Eddie Redmayne voices our protagonist caveman (the most likable he’s been outside his weirdo, pseudo-drag performance in Jupiter Ascending), a plucky go-getter named Dug. His eternal optimism comes in handy as his small tribe of cave-dwelling rabbit hunters are pushed out of their native land by an invading, more technologically advanced society (lead by another frequently unlikable Brit, Tom Hiddleston). The clash is an absurd literalization of the Bronze Age pushing the Stone Age out of existence, but not any more absurd than the battle used to determine which tribe will maintain possession of the contested land: a soccer match. Early Man immediately details the accidental invention of soccer in its prologue, then briefly drops the subject until it gradually becomes a very faithful participation in a traditional sports movie template. The film is much closer to the irreverent sports comedy antics of Shaolin Soccer than anything resembling a sports drama (as is natural from a stop-motion animated Aardman release), but its plot is a conventional underdog story about sports novices preparing for The Big Game against the best, most arrogant team in the land, with the exact results you’d expect. That genre choice might come as a surprise to any American audiences who stumble into the picture (not many, I’m guessing; the theater where I saw it on opening weekend was near-empty); I don’t think there was a single soccer ball featured in the film’s domestic advertising.

Genre & plot are obviously among the least important facets of any Aardman release.

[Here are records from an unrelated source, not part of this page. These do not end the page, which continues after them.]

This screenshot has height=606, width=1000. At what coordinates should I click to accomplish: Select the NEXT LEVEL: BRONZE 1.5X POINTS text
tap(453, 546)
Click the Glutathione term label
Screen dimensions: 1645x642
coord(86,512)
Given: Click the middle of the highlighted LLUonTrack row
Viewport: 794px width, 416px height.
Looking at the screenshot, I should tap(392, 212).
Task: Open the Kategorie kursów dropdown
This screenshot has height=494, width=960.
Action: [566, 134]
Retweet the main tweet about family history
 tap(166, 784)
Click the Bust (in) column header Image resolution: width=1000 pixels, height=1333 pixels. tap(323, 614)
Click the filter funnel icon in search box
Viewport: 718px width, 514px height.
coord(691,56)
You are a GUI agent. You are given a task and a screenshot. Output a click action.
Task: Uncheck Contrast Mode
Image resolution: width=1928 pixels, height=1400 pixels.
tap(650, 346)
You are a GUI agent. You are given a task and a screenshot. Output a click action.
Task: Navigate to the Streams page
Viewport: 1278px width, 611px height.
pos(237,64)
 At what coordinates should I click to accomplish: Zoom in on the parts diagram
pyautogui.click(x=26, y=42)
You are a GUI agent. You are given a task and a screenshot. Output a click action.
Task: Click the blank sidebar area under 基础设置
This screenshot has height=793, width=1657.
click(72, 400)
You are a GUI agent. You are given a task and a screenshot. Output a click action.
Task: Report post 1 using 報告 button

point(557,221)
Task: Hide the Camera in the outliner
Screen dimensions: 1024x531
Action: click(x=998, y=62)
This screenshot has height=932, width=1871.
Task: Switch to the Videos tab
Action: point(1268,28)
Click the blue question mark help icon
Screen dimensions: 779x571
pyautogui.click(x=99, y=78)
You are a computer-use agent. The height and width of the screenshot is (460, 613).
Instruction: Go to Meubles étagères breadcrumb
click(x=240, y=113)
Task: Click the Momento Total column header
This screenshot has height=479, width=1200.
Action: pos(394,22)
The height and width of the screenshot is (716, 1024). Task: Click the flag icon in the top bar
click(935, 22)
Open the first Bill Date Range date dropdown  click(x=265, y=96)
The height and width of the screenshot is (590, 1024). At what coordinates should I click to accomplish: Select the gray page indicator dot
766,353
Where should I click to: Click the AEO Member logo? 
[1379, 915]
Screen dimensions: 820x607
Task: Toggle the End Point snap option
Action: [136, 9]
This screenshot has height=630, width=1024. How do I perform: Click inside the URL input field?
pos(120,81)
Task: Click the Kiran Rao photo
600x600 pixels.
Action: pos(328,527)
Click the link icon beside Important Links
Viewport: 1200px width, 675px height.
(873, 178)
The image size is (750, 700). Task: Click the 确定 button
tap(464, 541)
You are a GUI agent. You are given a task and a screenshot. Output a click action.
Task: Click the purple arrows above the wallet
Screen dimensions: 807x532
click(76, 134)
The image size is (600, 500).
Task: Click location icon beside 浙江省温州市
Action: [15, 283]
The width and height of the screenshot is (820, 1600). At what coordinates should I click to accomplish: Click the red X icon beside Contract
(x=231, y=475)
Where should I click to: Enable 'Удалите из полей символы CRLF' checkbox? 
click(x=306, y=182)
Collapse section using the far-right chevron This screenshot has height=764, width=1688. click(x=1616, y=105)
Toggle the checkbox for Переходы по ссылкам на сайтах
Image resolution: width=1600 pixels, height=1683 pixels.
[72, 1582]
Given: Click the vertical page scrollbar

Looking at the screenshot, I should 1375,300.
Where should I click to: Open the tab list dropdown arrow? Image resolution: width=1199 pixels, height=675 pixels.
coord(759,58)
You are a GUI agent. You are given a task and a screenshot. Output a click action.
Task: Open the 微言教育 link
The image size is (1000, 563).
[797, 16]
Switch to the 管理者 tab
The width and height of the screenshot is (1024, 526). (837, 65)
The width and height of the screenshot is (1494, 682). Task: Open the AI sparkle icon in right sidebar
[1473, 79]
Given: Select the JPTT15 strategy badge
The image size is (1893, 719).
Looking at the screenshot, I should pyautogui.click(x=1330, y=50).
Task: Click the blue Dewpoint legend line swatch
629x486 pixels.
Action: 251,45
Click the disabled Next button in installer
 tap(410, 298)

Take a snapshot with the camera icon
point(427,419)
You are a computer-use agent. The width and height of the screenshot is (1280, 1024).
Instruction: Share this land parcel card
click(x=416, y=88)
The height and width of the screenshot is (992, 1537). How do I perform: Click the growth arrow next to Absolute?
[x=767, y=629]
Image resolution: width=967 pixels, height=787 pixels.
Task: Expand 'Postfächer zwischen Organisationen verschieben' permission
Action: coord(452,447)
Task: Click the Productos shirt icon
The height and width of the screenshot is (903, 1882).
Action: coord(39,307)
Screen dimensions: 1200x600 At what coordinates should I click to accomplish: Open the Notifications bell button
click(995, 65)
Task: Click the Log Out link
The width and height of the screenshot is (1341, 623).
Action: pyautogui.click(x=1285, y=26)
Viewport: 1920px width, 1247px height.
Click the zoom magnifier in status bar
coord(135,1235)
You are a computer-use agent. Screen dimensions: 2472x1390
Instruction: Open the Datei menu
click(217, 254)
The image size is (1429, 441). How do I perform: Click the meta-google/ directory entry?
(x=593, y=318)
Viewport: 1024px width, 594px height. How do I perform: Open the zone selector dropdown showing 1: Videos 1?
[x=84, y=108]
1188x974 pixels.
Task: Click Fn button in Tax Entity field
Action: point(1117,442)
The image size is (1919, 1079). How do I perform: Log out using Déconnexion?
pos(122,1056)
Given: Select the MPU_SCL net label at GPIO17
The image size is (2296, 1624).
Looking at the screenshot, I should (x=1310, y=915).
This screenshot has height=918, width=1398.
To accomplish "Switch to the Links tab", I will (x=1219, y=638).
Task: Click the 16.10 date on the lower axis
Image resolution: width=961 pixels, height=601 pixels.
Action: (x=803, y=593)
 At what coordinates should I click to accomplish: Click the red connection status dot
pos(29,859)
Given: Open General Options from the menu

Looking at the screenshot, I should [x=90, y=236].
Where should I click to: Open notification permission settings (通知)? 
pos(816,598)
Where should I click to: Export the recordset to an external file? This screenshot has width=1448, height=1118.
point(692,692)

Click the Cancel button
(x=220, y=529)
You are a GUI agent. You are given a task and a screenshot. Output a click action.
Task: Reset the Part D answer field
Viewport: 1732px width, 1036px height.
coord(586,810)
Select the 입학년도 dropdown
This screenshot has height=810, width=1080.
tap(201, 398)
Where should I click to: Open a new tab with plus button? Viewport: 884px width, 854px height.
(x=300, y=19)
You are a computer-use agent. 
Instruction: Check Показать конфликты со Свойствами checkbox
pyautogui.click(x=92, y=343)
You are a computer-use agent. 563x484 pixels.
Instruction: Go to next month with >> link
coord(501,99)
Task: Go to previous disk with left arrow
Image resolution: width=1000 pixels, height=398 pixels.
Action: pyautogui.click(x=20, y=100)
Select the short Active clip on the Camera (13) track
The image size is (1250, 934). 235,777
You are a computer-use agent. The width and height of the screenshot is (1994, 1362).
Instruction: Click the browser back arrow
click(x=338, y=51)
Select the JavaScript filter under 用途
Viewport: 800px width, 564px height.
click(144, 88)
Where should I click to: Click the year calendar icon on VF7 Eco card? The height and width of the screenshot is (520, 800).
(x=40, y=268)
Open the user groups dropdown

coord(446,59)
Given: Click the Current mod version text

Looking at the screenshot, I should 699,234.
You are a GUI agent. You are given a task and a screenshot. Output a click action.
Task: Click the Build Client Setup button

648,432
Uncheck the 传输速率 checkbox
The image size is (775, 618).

Early Man’s cavemen dolts, with their dopey pig snouts & overbites, are adorable buffoons, especially in comparison with their Bronze Age Adonis enemies. The movie even sidesteps common problems with these traditionalist, throwback kids’ movie narratives by making sure to include a race/gender-diverse cast of characters and no extraneous romance plot. The world these prehistoric goofballs occupy is also crawling with ridiculous creatures that often steal the show: a (sorta) anthropomorphic rock, a meteor crash-surviving cockroach, a hog who thinks he’s a dog, (perhaps most significantly) a fanged kaiju-sized duck, etc. Soccer is merely a backdrop for these creatures’ & cavemen’s nonstop barrage of Aardman-style goofs & gags, which are just as adorable & clever here as they always are.

Even though they rarely catch me by surprise, I love Aardman’s style just the way it is (bad pop music and all). I find it dispiriting that the studio isn’t Minions-level popular in America. There’s likely nothing that could save this film’s presumably dire domestic box office returns. Anyone willing to show up in the first place is likely only driven by leftover goodwill form the days of Wallace & Gromit, with a only a few new fans won over along the way. Still, I appreciated the unexpected genre shift in Aardman’s usual, adorable buffoonery here. Sports movies aren’t typically my genre of choice, but it was lovely to see Aardman deliver a genuine surprise while remaining true to their regular comedic tone. Keeping their consistent look & humor fresh might actually be a question of future genre experiments. The Curse of the Were-Rabbit (lightly) tested horror waters for them in the past. Their upcoming Shaun the Sheep movie Armageddon looks like it dabbles in sci-fi. I likely would have enjoyed Early Man all the same if it hadn’t adapted Aardman’s style to a sports movie mold, but it might just be that exact kind of genre experimentation the studio needs to keep its loyal audience on their toes.